Trump has been waging war against TikTok for the last several weeks, objecting on potential national security grounds about so much data about millions of users being accessible by a Chinese company that could be obliged to hand that data over to the Chinese government.
In August, Trump ordered TikTok’s owner, ByteDance, to sell the app to a U.S. company, though the exact deadline for the sale was somewhat unclear. But now, a statement from the U.S. Department of Commerce makes it clear that the app will be banned from this Sunday.
The upcoming ban applies to chat service WeChat as well as to TikTok, as detailed in the statement:
“As of September 20, 2020, the following transactions are prohibited:
- Any provision of service to distribute or maintain the WeChat or TikTok mobile applications, constituent code, or application updates through an online mobile application store in the U.S.;
- Any provision of services through the WeChat mobile application for the purpose of transferring funds or processing payments within the U.S.
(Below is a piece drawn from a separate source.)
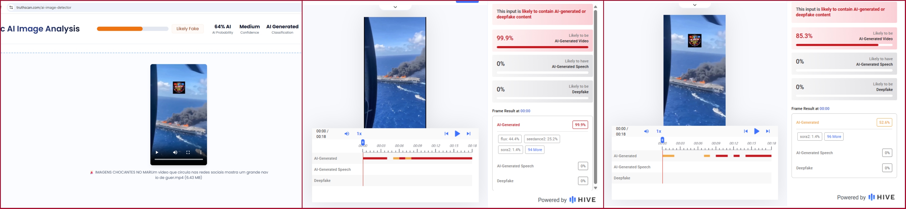
Task: Play the video in the TruthScan preview player
Action: coord(157,152)
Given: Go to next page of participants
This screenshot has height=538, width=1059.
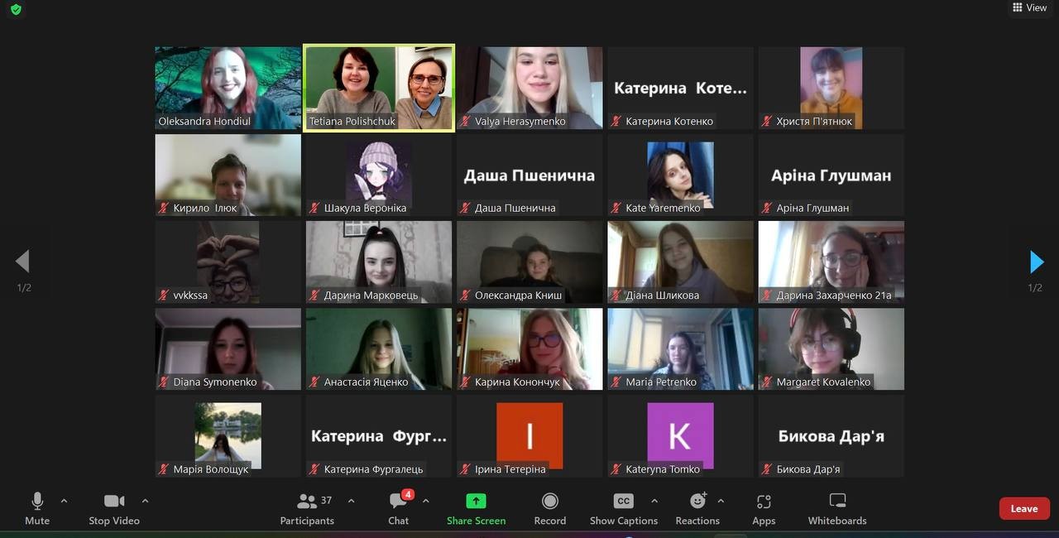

As of September 20, 2020, for WeChat and as of November 12, 2020, for TikTok, the following transactions are prohibited:
- Any provision of internet hosting services enabling the functioning or optimization of the mobile application in the U.S.;
- Any provision of content delivery network services enabling the functioning or optimization of the mobile application in the U.S.;
- Any provision directly contracted or arranged internet transit or peering services enabling the function or optimization of the mobile application within the U.S.;
- Any utilization of the mobile application’s constituent code, functions, or services in the functioning of software or services developed and/or accessible within the U.S.”
This means that the apps will no longer be available in the Apple App Store or the Google Play Store. Current users should be able to continue using the apps, at least until the November deadline — so if you’re in the U.S. and you want to use these apps in the future, you should make sure they are downloaded to your device today or tomorrow. However, U.S. users won’t be able to update the apps through the app stores, which could cause problems in the future.
This ban comes despite the setting up of a deal between TikTok and U.S. company Oracle this week which would grant Oracle oversight over the app and the way its data is used. This deal was apparently insufficient to mollify Trump’s concerns.
“Today’s actions prove once again that President Trump will do everything in his power to guarantee our national security and protect Americans from the threats of the Chinese Communist Party,” Ross said in the Department of Commerce statement.
“At the President’s direction, we have taken significant action to combat China’s malicious collection of American citizens’ personal data, while promoting our national values, democratic rules-based norms, and aggressive enforcement of U.S. laws and regulations.”
We have reached out to TikTok for comment on this matter and will update when we hear back.
Updated September 18: Added statements from Wilbur Ross.